(Extracted data rows)
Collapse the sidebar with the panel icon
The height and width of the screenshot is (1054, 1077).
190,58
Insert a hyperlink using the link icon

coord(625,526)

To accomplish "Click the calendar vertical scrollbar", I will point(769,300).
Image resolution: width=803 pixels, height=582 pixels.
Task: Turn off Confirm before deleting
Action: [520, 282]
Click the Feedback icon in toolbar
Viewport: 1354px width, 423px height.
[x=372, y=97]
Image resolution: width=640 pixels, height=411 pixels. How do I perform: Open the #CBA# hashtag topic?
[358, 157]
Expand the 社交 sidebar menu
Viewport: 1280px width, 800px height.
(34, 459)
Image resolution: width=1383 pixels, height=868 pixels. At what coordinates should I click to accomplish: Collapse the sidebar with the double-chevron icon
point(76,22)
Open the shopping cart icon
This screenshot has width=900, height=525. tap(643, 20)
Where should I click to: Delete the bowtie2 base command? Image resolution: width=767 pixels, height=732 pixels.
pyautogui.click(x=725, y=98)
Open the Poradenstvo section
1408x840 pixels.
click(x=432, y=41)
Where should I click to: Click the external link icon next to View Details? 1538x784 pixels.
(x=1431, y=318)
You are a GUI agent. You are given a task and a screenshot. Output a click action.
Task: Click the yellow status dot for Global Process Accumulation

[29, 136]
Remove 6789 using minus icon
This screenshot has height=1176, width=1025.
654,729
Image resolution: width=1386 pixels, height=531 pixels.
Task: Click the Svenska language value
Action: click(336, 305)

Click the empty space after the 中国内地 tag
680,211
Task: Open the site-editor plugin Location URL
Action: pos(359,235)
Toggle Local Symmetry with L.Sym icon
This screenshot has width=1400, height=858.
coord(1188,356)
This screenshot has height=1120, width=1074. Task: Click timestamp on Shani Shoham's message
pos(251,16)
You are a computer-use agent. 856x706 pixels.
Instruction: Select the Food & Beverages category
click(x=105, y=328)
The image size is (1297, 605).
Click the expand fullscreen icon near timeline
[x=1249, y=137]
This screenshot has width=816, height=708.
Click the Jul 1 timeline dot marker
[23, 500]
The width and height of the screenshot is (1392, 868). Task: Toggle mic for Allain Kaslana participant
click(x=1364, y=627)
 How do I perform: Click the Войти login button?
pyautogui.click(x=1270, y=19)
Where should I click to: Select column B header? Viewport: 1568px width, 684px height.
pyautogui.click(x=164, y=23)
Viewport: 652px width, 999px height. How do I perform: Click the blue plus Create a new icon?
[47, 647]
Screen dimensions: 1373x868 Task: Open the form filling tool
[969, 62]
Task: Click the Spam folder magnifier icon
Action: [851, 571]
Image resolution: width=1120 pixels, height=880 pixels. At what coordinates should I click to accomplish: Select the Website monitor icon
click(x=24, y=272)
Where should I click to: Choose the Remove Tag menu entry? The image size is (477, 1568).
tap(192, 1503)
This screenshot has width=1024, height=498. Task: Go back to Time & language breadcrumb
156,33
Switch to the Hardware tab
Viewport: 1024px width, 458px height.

SHORT TASK -
Output every line of the rows above as a JSON array of strings, one string per line, leaving out blank lines.

OUTPUT -
[
  "Collapse the sidebar with the panel icon",
  "The height and width of the screenshot is (1054, 1077).",
  "190,58",
  "Insert a hyperlink using the link icon",
  "coord(625,526)",
  "To accomplish \"Click the calendar vertical scrollbar\", I will point(769,300).",
  "Image resolution: width=803 pixels, height=582 pixels.",
  "Task: Turn off Confirm before deleting",
  "Action: [520, 282]",
  "Click the Feedback icon in toolbar",
  "Viewport: 1354px width, 423px height.",
  "[x=372, y=97]",
  "Image resolution: width=640 pixels, height=411 pixels. How do I perform: Open the #CBA# hashtag topic?",
  "[358, 157]",
  "Expand the 社交 sidebar menu",
  "Viewport: 1280px width, 800px height.",
  "(34, 459)",
  "Image resolution: width=1383 pixels, height=868 pixels. At what coordinates should I click to accomplish: Collapse the sidebar with the double-chevron icon",
  "point(76,22)",
  "Open the shopping cart icon",
  "This screenshot has width=900, height=525. tap(643, 20)",
  "Where should I click to: Delete the bowtie2 base command? Image resolution: width=767 pixels, height=732 pixels.",
  "pyautogui.click(x=725, y=98)",
  "Open the Poradenstvo section",
  "1408x840 pixels.",
  "click(x=432, y=41)",
  "Where should I click to: Click the external link icon next to View Details? 1538x784 pixels.",
  "(x=1431, y=318)",
  "You are a GUI agent. You are given a task and a screenshot. Output a click action.",
  "Task: Click the yellow status dot for Global Process Accumulation",
  "[29, 136]",
  "Remove 6789 using minus icon",
  "This screenshot has height=1176, width=1025.",
  "654,729",
  "Image resolution: width=1386 pixels, height=531 pixels.",
  "Task: Click the Svenska language value",
  "Action: click(336, 305)",
  "Click the empty space after the 中国内地 tag",
  "680,211",
  "Task: Open the site-editor plugin Location URL",
  "Action: pos(359,235)",
  "Toggle Local Symmetry with L.Sym icon",
  "This screenshot has width=1400, height=858.",
  "coord(1188,356)",
  "This screenshot has height=1120, width=1074. Task: Click timestamp on Shani Shoham's message",
  "pos(251,16)",
  "You are a computer-use agent. 856x706 pixels.",
  "Instruction: Select the Food & Beverages category",
  "click(x=105, y=328)",
  "The image size is (1297, 605).",
  "Click the expand fullscreen icon near timeline",
  "[x=1249, y=137]",
  "This screenshot has width=816, height=708.",
  "Click the Jul 1 timeline dot marker",
  "[23, 500]",
  "The width and height of the screenshot is (1392, 868). Task: Toggle mic for Allain Kaslana participant",
  "click(x=1364, y=627)",
  " How do I perform: Click the Войти login button?",
  "pyautogui.click(x=1270, y=19)",
  "Where should I click to: Select column B header? Viewport: 1568px width, 684px height.",
  "pyautogui.click(x=164, y=23)",
  "Viewport: 652px width, 999px height. How do I perform: Click the blue plus Create a new icon?",
  "[47, 647]",
  "Screen dimensions: 1373x868 Task: Open the form filling tool",
  "[969, 62]",
  "Task: Click the Spam folder magnifier icon",
  "Action: [851, 571]",
  "Image resolution: width=1120 pixels, height=880 pixels. At what coordinates should I click to accomplish: Select the Website monitor icon",
  "click(x=24, y=272)",
  "Where should I click to: Choose the Remove Tag menu entry? The image size is (477, 1568).",
  "tap(192, 1503)",
  "This screenshot has width=1024, height=498. Task: Go back to Time & language breadcrumb",
  "156,33",
  "Switch to the Hardware tab",
  "Viewport: 1024px width, 458px height."
]